Are the Democrats Anti-Religion?
How the media's reporting on the Religious Right keeps it from seeing the story of the Secular Left
BY: Rod Dreher
As a practicing Christian, a political conservative and a professional journalist, I've long been amazed at how ignorant and uncurious my mostly intelligent and urbane colleagues are about conservatives, especially religious conservatives. Many have looked at me--their friend, despite my Catholicism and Republican Party registration--with the same slack-jawed incomprehension as elderly Southerners when they step off the tour bus in London and hear a black man speaking with a crisp British accent (I've seen this, and it's a hoot).
People like me--religious conservatives who are reasonably intelligent and sociable--aren't supposed to exist. You may recall the furor a decade ago when a Washington Post story described Christian conservatives as "largely poor, uneducated and easy to command." It's bad enough a reporter for one of the country's top newspapers made an error like that. It's staggering that it got through several layers of copy editing. For all the caterwauling about "diversity" in the media, you'd be hard-pressed to find the same uniformity of thinking in any Catholic church on Sunday as you'll find any day of the week in most American newsrooms.
True story: I once proposed a column on some now-forgotten religious theme to the then city editor of the New York Post. He looked at me like I'd lost my mind. "This is not a religious city," he said, with a straight face. As it happened, the man lived in my neighborhood. On his morning walk to the subway, he had to pass two Catholic churches, an Episcopal church, a synagogue, a mosque, an Assemblies of God Hispanic parish, and an Iglesia Bautista Hispana. He didn't see these places because he doesn't know anyone who attends them.
In the main, the men and women who bring America its news don't hate religion. In most cases, they just believe it's unimportant at best, menacing at worst. Because they don't know any religious people, they think of American religion in categories that have long been outdated.
My fellow reporters think I'm putting them on when I tell them I've been a practicing Catholic for 10 years and have only heard one sermon about abortion and none about contraception. Outside the Jewish community, Israel has no stronger supporters than among American evangelicals. That's been true for at least a generation, but the news has yet to reach American newsrooms, where there's a general assumption that these "fundamentalists" are anti-Semitic. Because journalists tend not to know religiously observant people, they see religious activity the only way they know--in terms of secular politics.
So what? Everybody knows that pro-life marchers and churches that resist gay "marriage" aren't going to get a fair shake from the newspaper. But this phenomenon is both broader and deeper than individual stories. In a media-driven society, the press sets the terms of public debate. It establishes the inescapable narrative of how society reacts to its challenges.

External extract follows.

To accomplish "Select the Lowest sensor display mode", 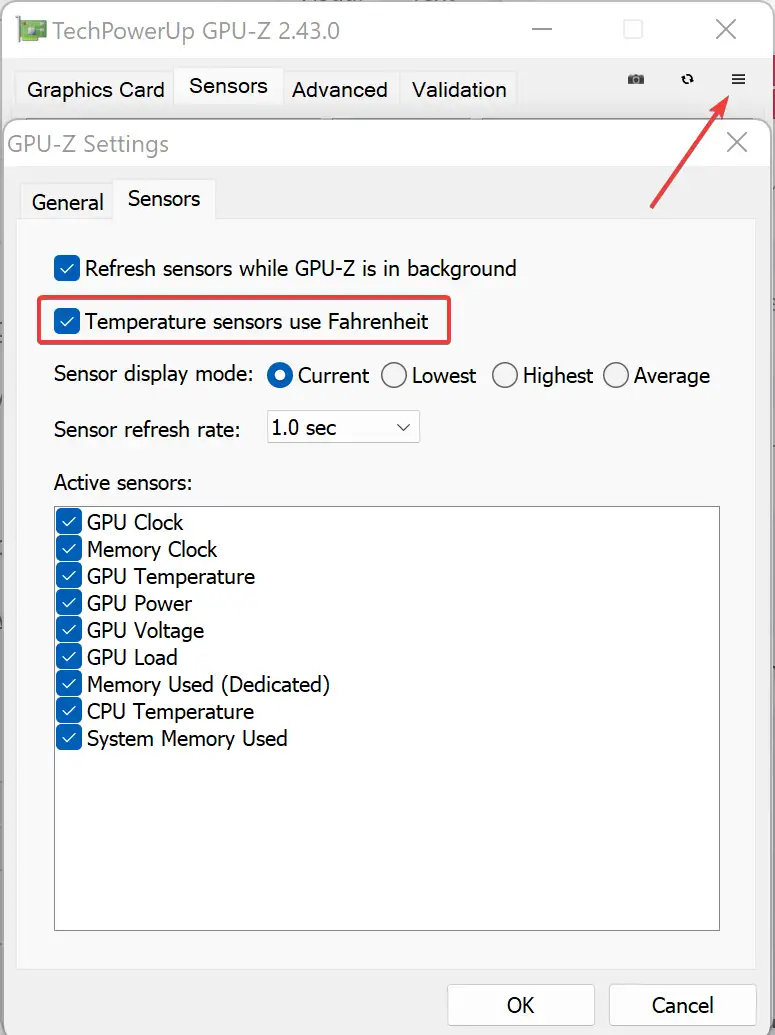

Anti-religious media bias also has profound implications for American politics. In an article published recently in "The Public Interest," social scientists Louis Bolce and Gerald De Maio say that journalists' parochialism blinds them to one of the biggest stories in American politics: how the Democratic Party has become a stronghold of fervent secularists, and how secularism "is just as powerful a determinant of social attitudes and voting behavior as is a religiously traditional outlook."